◆ **Instructions for the task**:
Reproduce exactly, and only, the lines of the material below running from the line bearing "Task: Click the blue java source folder icon" through the line bearing "Enable the Cen object snap checkbox". Leave any pictures out.

◆ **Supplied entries**:
**********

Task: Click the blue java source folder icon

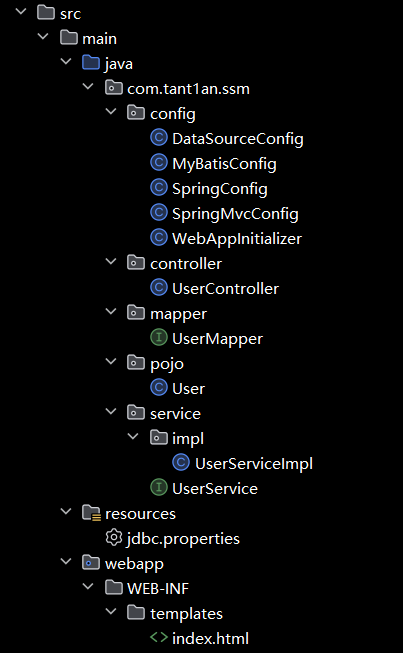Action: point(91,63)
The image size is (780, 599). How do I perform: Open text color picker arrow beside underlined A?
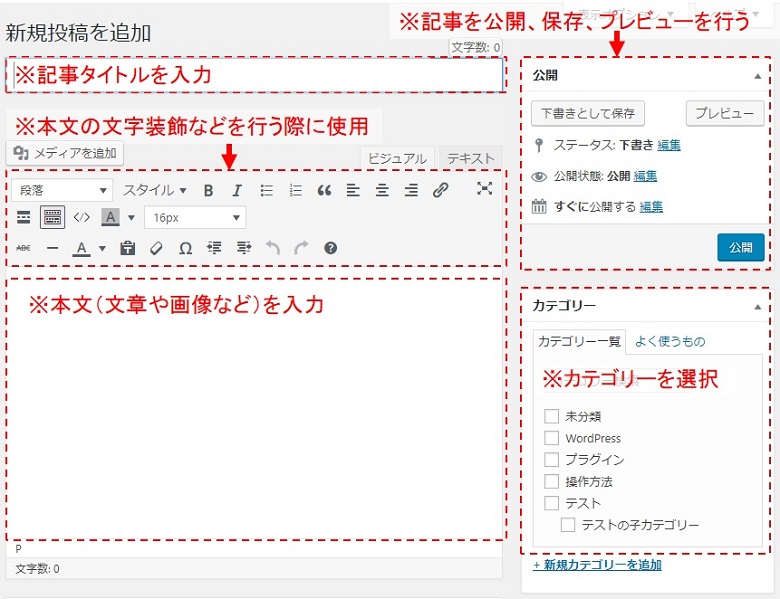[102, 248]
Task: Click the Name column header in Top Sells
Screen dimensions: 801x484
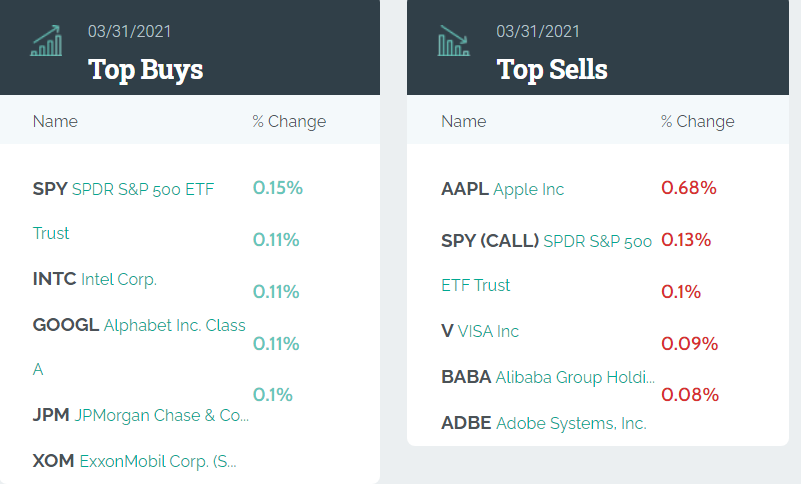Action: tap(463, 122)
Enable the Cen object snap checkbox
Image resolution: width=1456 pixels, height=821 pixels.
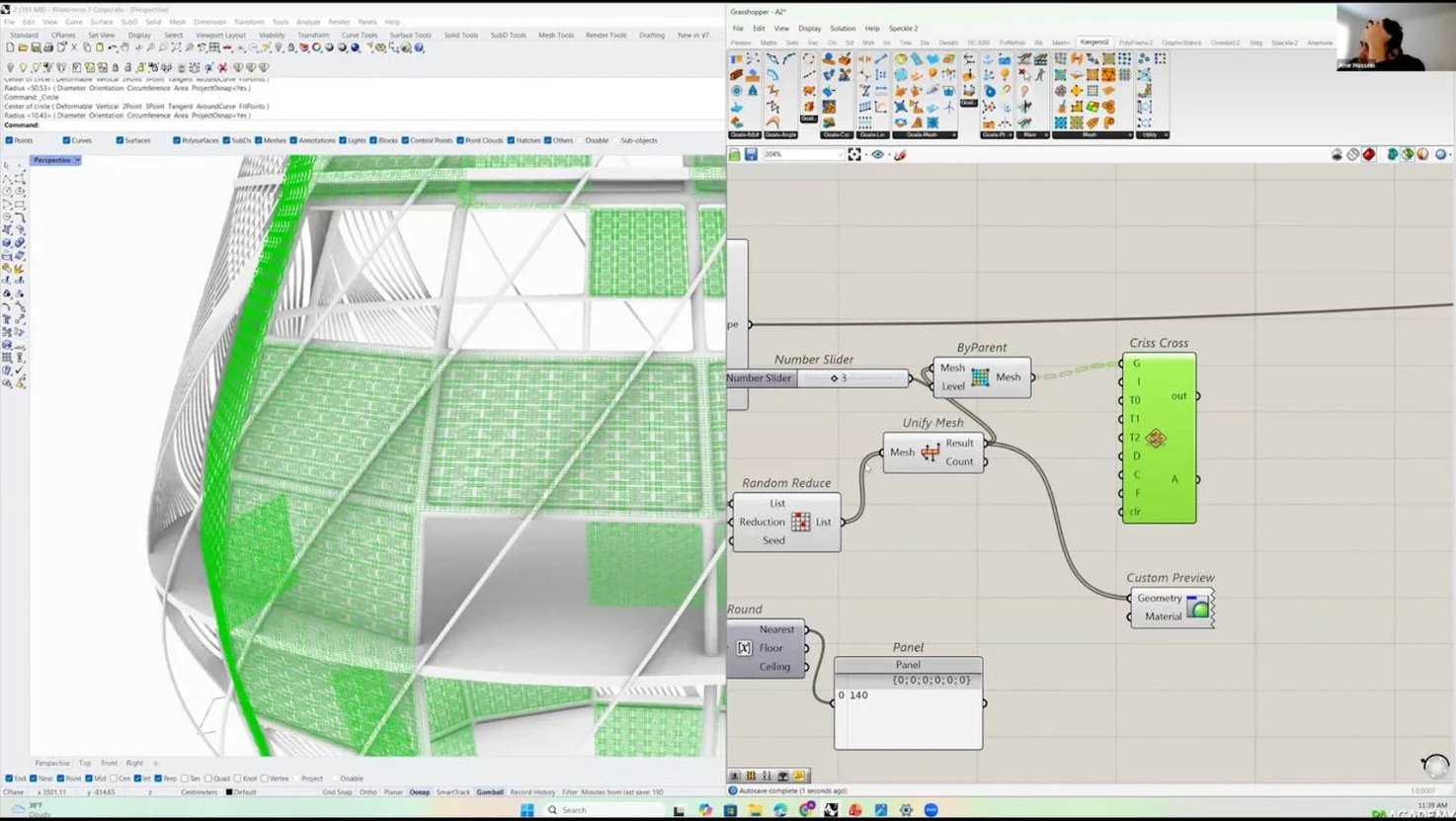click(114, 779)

**********

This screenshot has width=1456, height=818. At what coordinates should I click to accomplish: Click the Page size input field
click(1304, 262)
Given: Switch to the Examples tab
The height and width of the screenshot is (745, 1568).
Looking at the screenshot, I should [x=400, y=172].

**********

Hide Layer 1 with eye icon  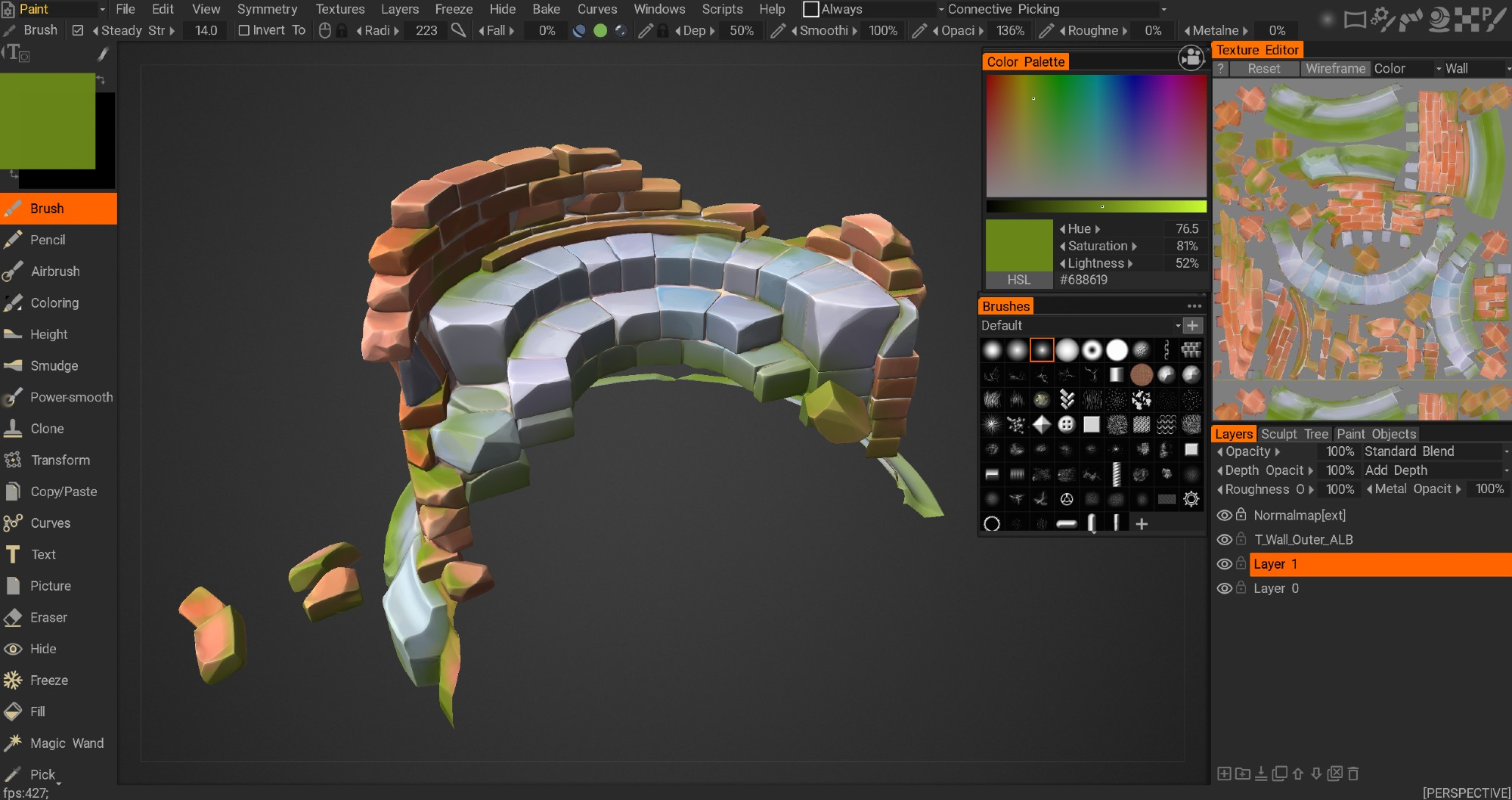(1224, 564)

**********

◆ **Answer below**:
Task: Click the blue java source folder icon

Action: point(91,63)
The image size is (780, 599). How do I perform: Open text color picker arrow beside underlined A?
[102, 248]
Task: Click the Name column header in Top Sells
Screen dimensions: 801x484
Action: tap(463, 122)
Enable the Cen object snap checkbox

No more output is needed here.